We're here for you throughout the diagnosis process. Praying that it's something else.

 

[WifeofKev]

The diagnosis was after an EMG from a neurologist. It's particularly difficult because I couldn't be there for the testing or for him to get the news due to COVID and family members not being allowed to accompany patients. So he got the news alone.

I spoke with the neurologist afterwards via phone, and he said, given what he saw from MRI, the pulmonologist's report after lung testing, and the EMG he did in his office, he gives it a 75% chance that it's ALS. He's referred us to a major ALS center at a local research hospital and we have a video-conference tomorrow.

I'm somewhere between "it's not ALS, they'll find something else," and "of course it's ALS because 2020."

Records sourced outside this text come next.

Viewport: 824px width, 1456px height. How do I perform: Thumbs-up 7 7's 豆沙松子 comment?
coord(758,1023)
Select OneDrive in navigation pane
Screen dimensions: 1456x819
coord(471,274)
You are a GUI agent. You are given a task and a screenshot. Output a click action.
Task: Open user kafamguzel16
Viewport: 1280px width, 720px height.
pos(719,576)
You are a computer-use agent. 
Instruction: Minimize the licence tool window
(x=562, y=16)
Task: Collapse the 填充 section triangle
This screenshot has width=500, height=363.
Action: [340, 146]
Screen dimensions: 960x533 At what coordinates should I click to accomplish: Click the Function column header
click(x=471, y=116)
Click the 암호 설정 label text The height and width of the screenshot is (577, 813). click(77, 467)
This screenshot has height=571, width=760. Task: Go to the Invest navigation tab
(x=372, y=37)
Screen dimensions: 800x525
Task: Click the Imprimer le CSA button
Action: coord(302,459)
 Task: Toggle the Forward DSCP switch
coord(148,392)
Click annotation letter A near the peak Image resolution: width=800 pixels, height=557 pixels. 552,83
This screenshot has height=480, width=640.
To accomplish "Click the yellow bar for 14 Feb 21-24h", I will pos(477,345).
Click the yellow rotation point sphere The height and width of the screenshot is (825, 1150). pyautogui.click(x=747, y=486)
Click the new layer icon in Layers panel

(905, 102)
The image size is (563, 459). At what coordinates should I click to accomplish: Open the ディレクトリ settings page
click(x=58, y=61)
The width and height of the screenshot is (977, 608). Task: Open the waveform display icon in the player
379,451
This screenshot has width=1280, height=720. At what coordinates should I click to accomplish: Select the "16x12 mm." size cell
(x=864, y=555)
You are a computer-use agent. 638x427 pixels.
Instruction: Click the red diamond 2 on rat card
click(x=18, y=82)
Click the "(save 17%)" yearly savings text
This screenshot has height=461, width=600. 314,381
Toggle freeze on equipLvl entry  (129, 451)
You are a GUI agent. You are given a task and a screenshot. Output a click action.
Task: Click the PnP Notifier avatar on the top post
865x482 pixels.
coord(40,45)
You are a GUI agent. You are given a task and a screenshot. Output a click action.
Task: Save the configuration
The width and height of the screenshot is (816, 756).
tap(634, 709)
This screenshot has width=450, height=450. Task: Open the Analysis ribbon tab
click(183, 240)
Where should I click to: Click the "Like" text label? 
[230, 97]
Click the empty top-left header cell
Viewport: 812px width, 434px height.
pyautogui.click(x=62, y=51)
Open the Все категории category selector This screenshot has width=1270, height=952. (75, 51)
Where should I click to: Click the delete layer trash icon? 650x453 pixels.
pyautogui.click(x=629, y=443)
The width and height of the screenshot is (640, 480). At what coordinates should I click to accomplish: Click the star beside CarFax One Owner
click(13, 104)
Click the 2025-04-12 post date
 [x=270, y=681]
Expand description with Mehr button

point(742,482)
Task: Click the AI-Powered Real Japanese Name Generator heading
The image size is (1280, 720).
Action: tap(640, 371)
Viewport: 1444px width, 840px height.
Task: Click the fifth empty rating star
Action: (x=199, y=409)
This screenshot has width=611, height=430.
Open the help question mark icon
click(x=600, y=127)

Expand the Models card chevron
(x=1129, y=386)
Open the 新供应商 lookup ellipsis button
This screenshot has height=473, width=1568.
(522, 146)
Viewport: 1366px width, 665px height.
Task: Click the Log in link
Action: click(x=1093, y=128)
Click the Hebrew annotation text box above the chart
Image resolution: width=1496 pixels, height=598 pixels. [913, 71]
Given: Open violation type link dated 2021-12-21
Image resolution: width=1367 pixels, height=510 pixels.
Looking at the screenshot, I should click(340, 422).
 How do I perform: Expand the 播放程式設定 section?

I'm a "run toward the fire" kinda person; he's a "run away from the fire" type. So he's gone into denial, I'm in full grief and fear mode, probably over-compensating for his denial state. His method of dealing with the possibility is to carry on and deal with things as they come, my method is to hope for the best, prepare for the worst and do that preparation (probably overpreparing) abundantly and early.

So, I guess my question is: If it is the worst, what can I do now that I'll be thankful later that I did it before the real overwhelming stress of a definitive worst-case diagnosis comes and I've got no bandwidth? What phone calls can I make? What preparations can I do now to save time and stress later on?

What battles do I want to start now (for example, with his union about early pension) so I have headway on them if this goes the way I most fear it will.

 

[lgelb]

75% is far from done and dusted. Again, if you want to post the EMG and pulmonology report, we could say more. Before the videoconference tomorrow, you might want to read this sticky to help formulate your questions, the most important being what other possibilities are still on the table and how they will be ruled out.

Given the "75%," I wouldn't get into any discussions with a union or anyone else just yet.

 

[affected]

How awful that you couldn't be here with your husband.
Please do post the EMG results, as they can be given to you electronically there is no reason you shouldn't have access to them. They will really put so much into perspective.